On Fri, Sep 29, 2000 at 11:07:23PM +0200, address@hidden wrote:
>     >>>>> Nathan Straz writes:
> 
>      > I was doing some negative testing of stat(2) on Linux with glibc 2.1.3
>      > and I was able to provoke a segfault.  Here is the code:

Okay, it seems that everyone seemed to miss the point that is was doing
"negative testing."  That means I MEANT to send a bad pointer to see
that the results are correct.  

>      > It appears to me that when vers != _STAT_VER_KERNEL in __xstat() that
> 
> _STAT_VER_KERNEL?
> __xstat?
> 
> Seems like you are looking at the internals of one particular implementation.

Yes, since the code is available I looked at it to get a better
understanding of the system.  The path is this:

stat() --> __stat() --> __xstat() --> syscall stat --> xstat_conv()

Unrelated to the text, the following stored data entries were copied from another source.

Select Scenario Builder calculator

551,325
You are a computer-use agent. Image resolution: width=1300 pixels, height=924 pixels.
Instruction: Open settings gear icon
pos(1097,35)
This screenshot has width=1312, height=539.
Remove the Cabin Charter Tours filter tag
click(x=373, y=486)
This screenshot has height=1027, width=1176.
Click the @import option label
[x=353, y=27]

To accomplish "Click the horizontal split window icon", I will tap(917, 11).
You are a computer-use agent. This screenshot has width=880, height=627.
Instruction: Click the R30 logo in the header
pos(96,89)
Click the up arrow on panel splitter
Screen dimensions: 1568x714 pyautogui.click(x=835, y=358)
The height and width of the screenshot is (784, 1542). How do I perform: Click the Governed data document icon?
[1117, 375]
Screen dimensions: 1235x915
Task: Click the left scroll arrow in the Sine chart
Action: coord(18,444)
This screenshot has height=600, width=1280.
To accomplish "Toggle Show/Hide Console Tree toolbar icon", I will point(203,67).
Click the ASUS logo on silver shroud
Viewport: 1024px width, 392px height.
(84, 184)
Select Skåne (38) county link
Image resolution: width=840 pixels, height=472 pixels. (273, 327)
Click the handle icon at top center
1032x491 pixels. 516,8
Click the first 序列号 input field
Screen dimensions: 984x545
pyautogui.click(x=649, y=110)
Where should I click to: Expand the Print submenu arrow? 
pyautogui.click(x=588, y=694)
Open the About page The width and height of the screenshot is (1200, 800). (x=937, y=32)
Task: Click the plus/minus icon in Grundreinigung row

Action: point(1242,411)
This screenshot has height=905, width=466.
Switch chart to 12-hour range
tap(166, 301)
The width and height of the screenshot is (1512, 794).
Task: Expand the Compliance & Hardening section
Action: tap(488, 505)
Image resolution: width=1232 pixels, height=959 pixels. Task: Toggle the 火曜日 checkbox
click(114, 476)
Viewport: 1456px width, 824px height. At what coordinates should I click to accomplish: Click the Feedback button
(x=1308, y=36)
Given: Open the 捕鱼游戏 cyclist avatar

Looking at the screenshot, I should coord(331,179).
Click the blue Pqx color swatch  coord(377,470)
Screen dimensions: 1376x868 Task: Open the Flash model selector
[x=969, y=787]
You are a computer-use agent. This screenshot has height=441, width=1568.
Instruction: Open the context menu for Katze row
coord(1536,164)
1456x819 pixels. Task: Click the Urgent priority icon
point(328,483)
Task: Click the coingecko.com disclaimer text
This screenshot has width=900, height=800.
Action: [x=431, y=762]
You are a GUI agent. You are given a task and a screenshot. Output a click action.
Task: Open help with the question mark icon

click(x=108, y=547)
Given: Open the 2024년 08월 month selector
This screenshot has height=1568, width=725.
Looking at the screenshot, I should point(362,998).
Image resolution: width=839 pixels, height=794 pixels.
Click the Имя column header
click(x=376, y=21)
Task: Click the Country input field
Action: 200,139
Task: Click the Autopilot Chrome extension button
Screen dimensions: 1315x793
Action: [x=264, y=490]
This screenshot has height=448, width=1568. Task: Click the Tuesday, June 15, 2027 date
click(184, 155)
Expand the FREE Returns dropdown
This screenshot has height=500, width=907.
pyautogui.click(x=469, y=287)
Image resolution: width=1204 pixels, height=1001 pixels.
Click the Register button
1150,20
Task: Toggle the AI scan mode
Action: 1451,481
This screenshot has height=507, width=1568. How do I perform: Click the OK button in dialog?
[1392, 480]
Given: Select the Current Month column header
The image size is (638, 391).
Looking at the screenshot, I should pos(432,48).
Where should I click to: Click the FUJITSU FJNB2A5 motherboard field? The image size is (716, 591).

I called stat() with the offending parameters.  But it looks that stat()
is a wrapper around a syscall, that doesn't behave like the syscall it
is wrapping.  I have been told that this inconsistency has been debated
before, and I have looked into the discussion.  I'm not going to debate
the results further, I just want to make sure the ported test case is
appropriate.

> So, maybe nothing is wrong here, not with glibc, not with stat(2).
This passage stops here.